▶ **Your objective**: Copy the material starting at the line containing "Open the create request plus menu" and ending at the end of the material, substituting "text box" for "input field" and changing nothing else. Leave out the pictures.

▶ **Entries**:
= = = =

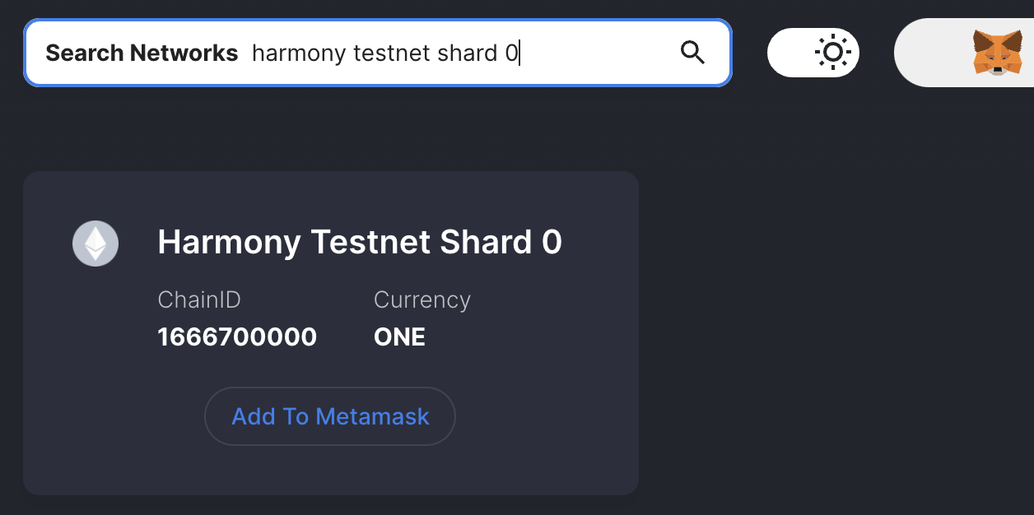Click the magnifying glass search icon
Viewport: 1034px width, 515px height.
(693, 53)
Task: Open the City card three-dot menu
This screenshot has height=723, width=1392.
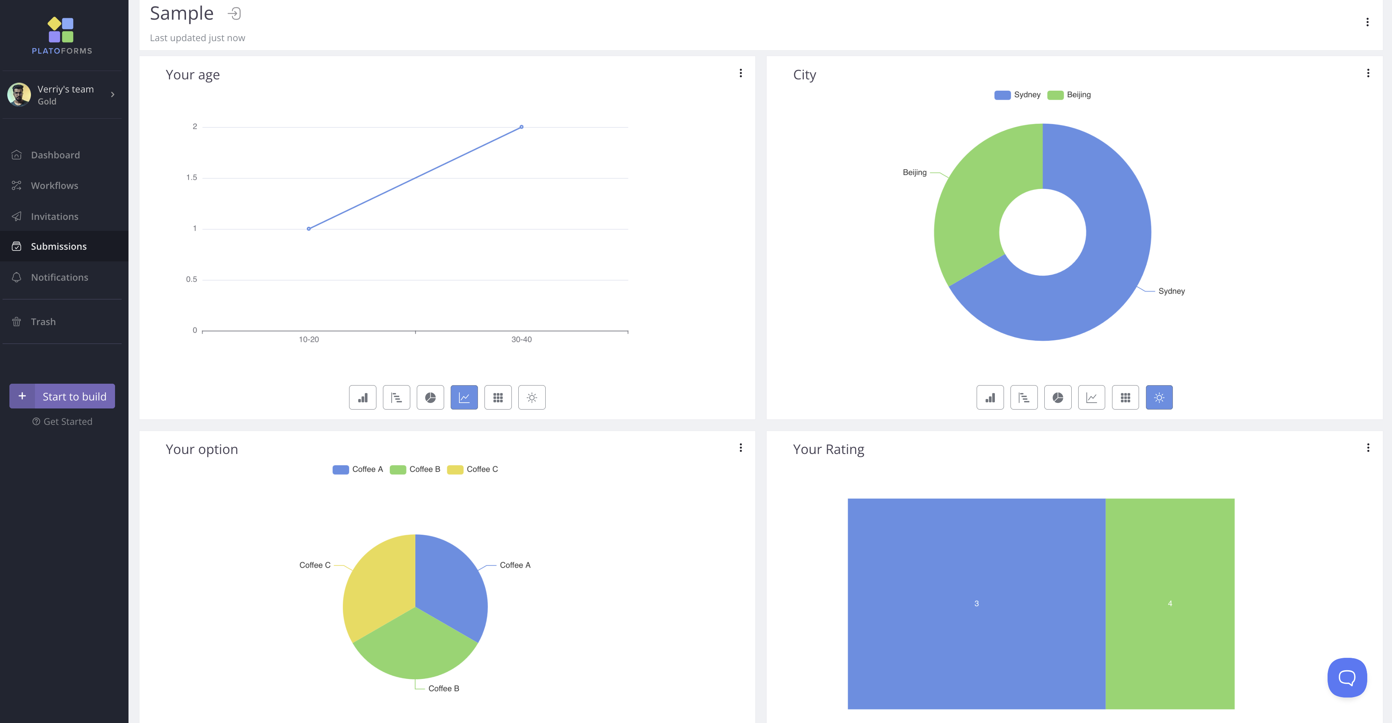Action: click(1368, 73)
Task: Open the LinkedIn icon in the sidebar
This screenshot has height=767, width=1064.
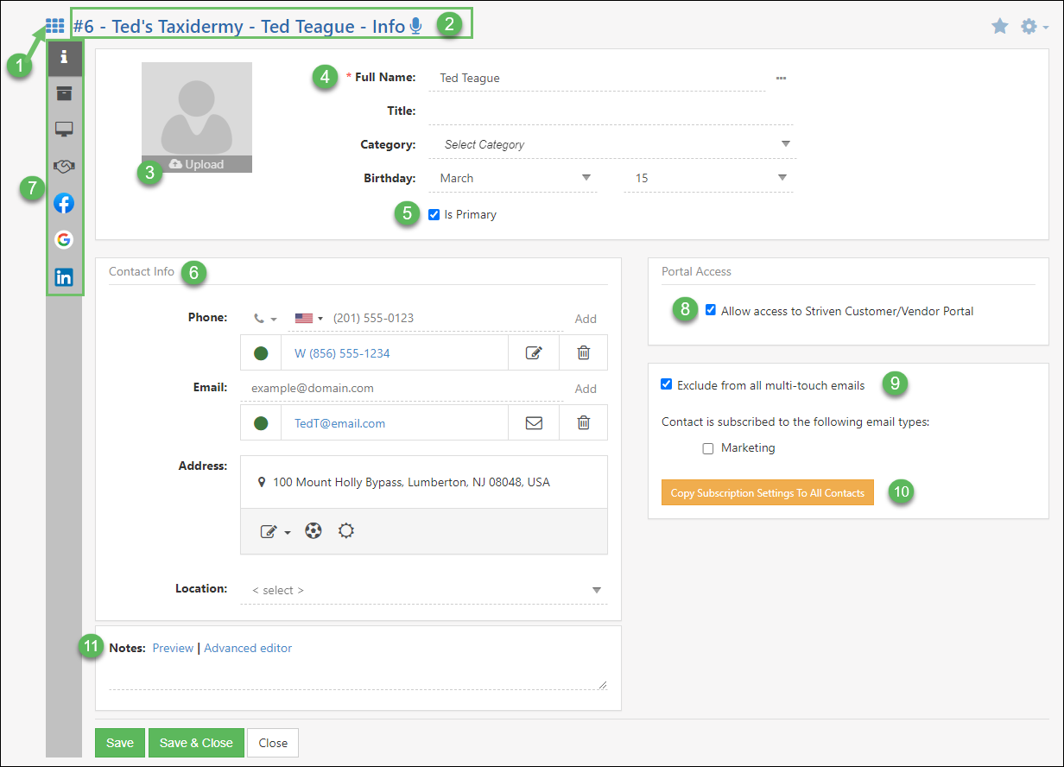Action: coord(64,276)
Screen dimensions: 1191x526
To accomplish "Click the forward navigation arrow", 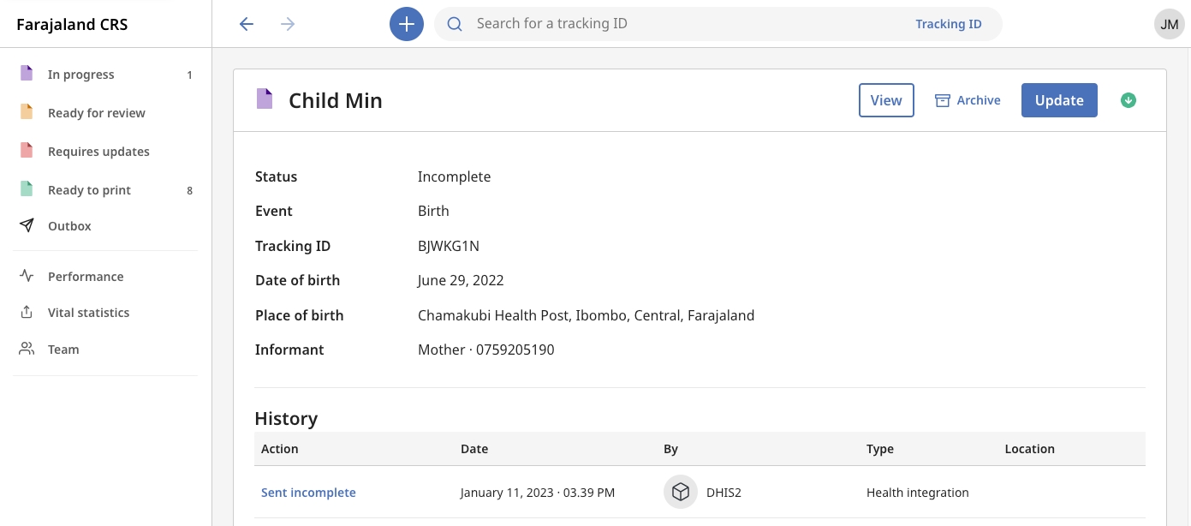I will click(x=288, y=24).
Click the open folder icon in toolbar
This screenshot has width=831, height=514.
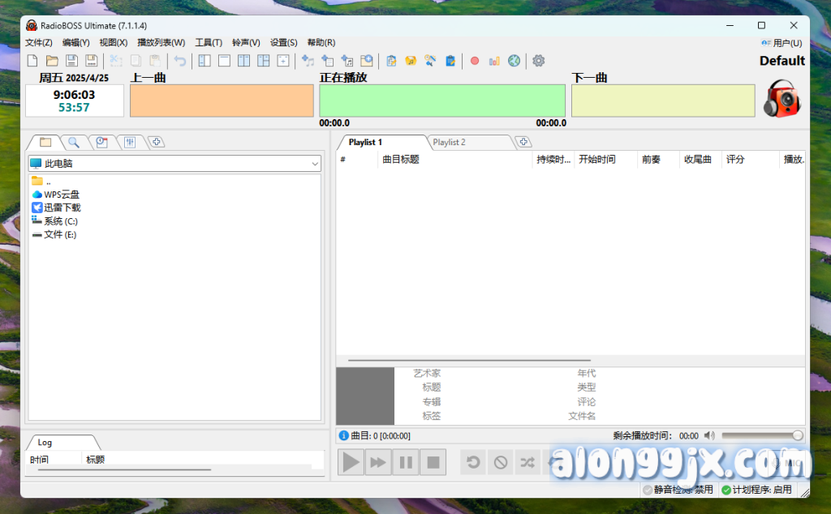(52, 61)
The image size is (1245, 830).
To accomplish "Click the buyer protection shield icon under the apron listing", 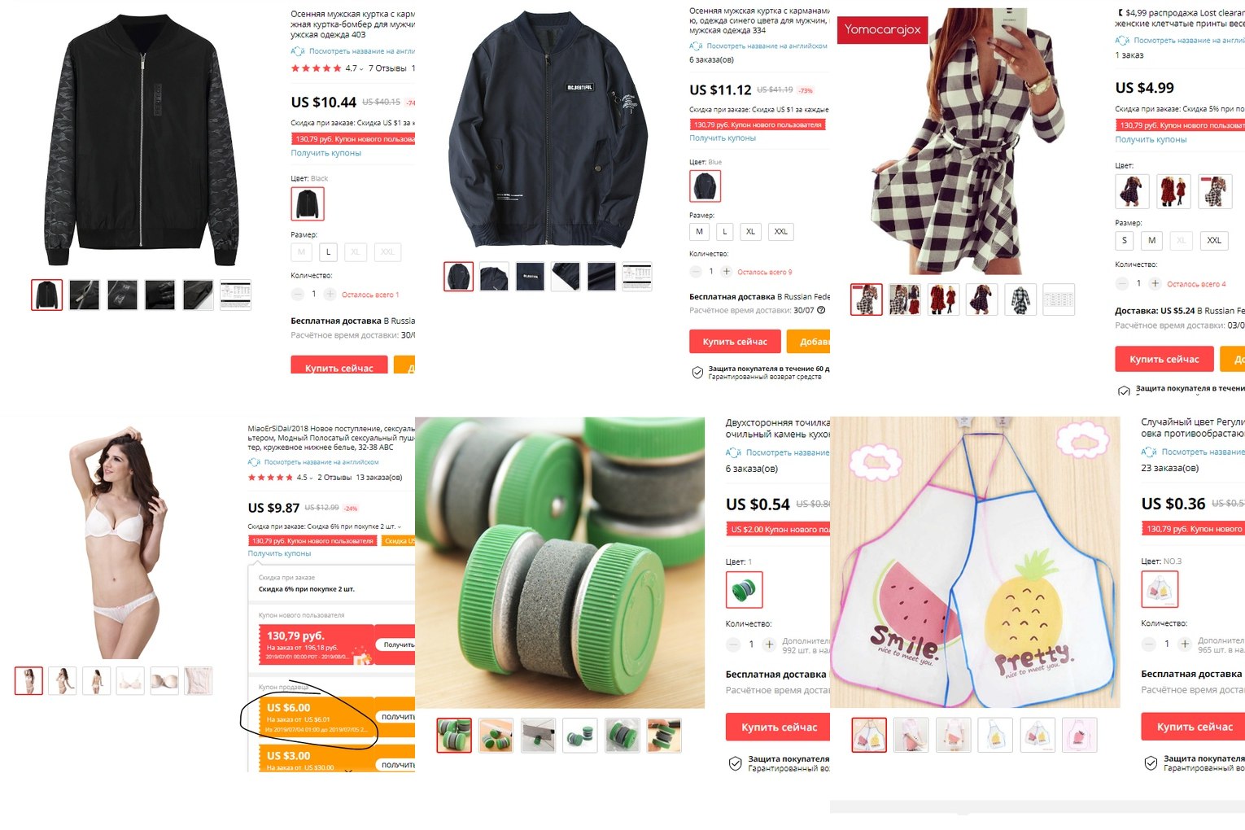I will pos(1151,763).
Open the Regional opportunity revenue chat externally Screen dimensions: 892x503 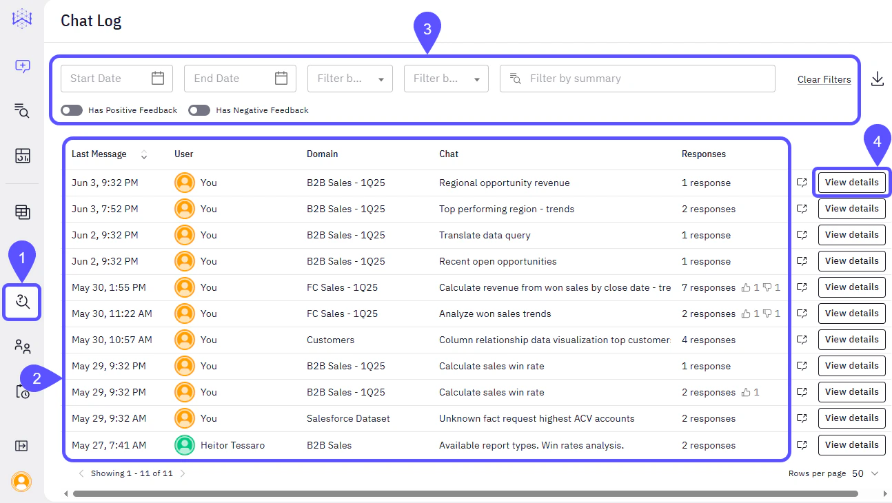[802, 182]
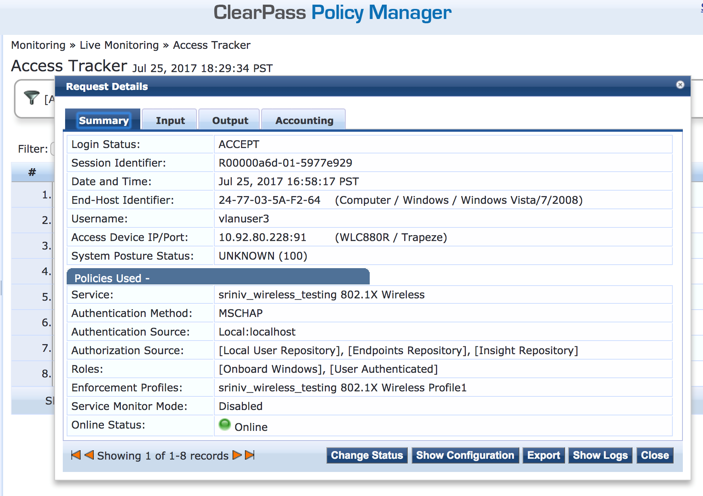The image size is (703, 496).
Task: Open the Output tab
Action: click(230, 121)
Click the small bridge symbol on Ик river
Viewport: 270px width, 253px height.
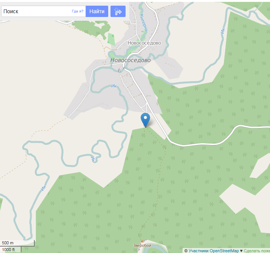pos(119,71)

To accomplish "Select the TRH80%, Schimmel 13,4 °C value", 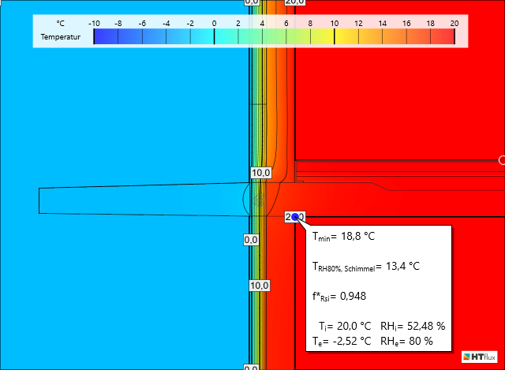I will [366, 267].
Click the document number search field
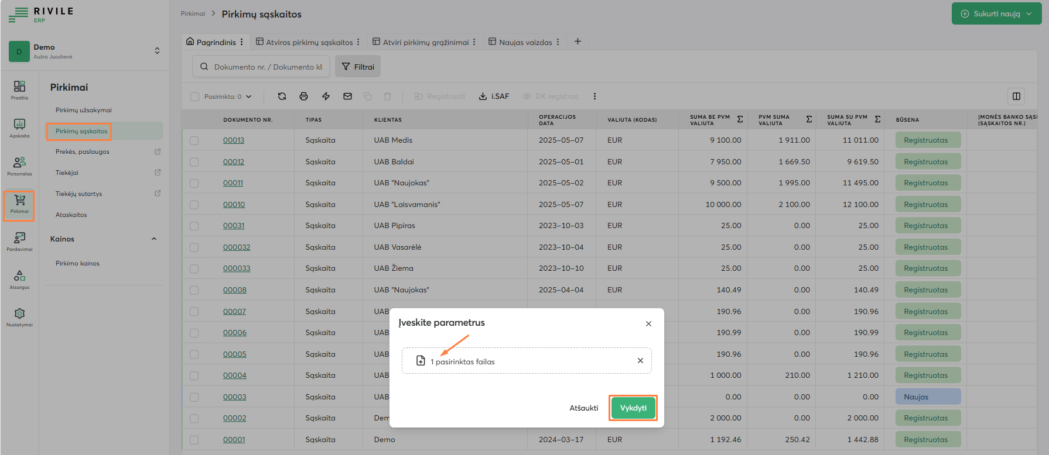This screenshot has width=1049, height=455. click(267, 67)
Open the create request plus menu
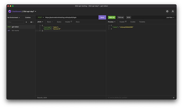This screenshot has width=183, height=108. pos(32,22)
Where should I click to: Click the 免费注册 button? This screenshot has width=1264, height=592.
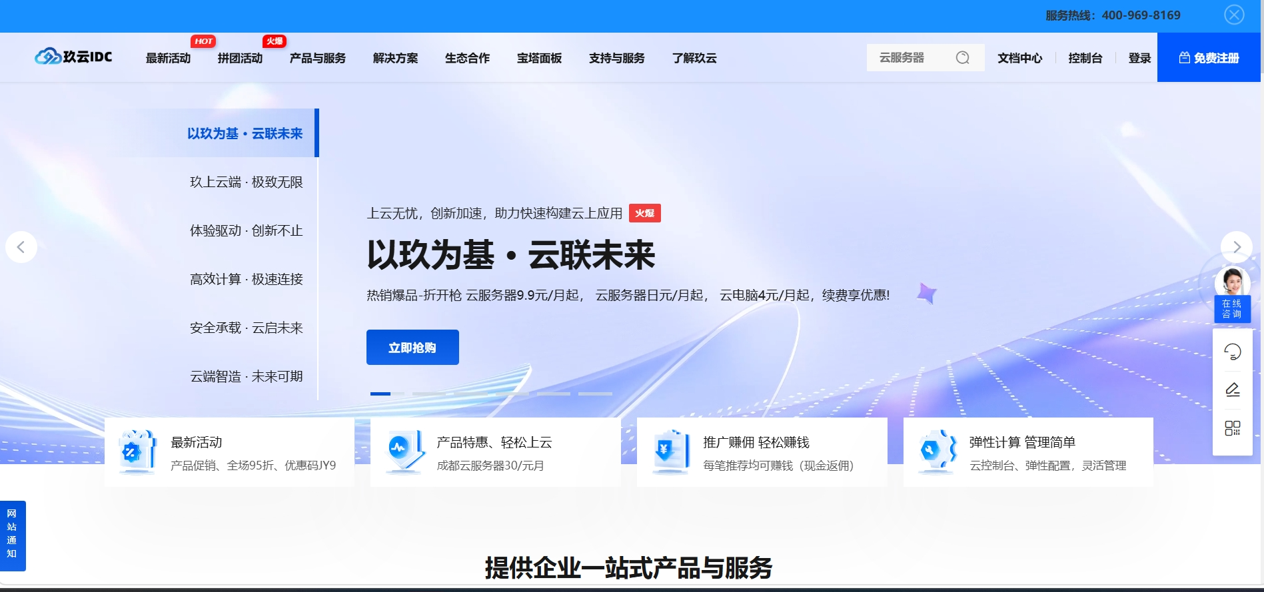(1208, 58)
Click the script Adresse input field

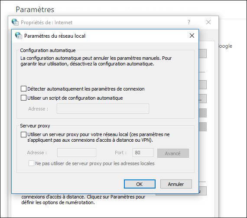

= = = =

▶ **Right answer**:
Open the create request plus menu
This screenshot has width=183, height=108. pos(32,22)
Where should I click to: Click the 免费注册 button? This screenshot has width=1264, height=592.
(1208, 58)
Click the script Adresse text box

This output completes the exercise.